Sector-Specific Insights

After the COVID-19 pandemic, producers benefitted from record high net income. A few years later, significant disparities have emerged between the crop and livestock sectors.

Row crop producers have seen substantial price declines for corn, soybeans, cotton and wheat, reducing net farm incomes and making it difficult to cover production costs. Meanwhile, the livestock sector, particularly dairy, cattle, and calves, is performing well, with net cash incomes significantly above average.

This divergence of fortunes is a critical aspect of the current cycle and the need for tailored strategies to address sector-specific challenges.

Government Payments

The federal government is sending the farm sector direct payments that are higher than historical averages. These payments are essential to financial stability for many farmers. Additionally, supplemental and ad hoc payments, such as disaster aid and trade aid, are significant contributors to current farm income levels.

However, these payments come with uncertainties regarding their timing and amount, which can complicate financial planning. Producers need to be intentional about how they manage government payments.

Strategies for Farmers and Ranchers

In the last downturn, many took a wait-it-out approach. This time, more producers are being proactive and making early adjustments to their operations. This includes cutting back on expense, particularly family living and recreational items, and getting rid of assets.

Producers who are making course adjustments early are in the best position to stay strong through today’s cycle and potentially take advantage of the opportunities that inevitably come with downturns. Early adjustments also can reduce the magnitude of change needed if the downturn drags on.

Now is the time to carefully plan and prioritize expenditures.

  1. Focus on essential costs as well as risk management strategies, such as crop insurance and grain marketing.

  2. Investments in efficiency improvements and management of government payments will be crucial to financial health.

  3. Maintain liquidity and prioritize profit centers in your operation.

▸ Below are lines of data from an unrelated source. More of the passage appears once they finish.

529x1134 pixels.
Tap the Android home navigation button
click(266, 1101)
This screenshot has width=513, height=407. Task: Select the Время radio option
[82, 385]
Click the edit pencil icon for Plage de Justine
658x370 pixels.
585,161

Your financial officer is one of your most valuable tools, helping you to understand your financial position and accomplish your goals.

Long-Term Considerations

Structuring debt payments to be sustainable throughout economic cycles is essential. Farmers should consider the long-term impact of interest rates and land values on their financial stability. Making proactive adjustments to operations, such as reducing family living expenses and optimizing capital purchases, can help navigate economic challenges. These strategies will help farmers maintain control over their financial health and position themselves for success in the coming years.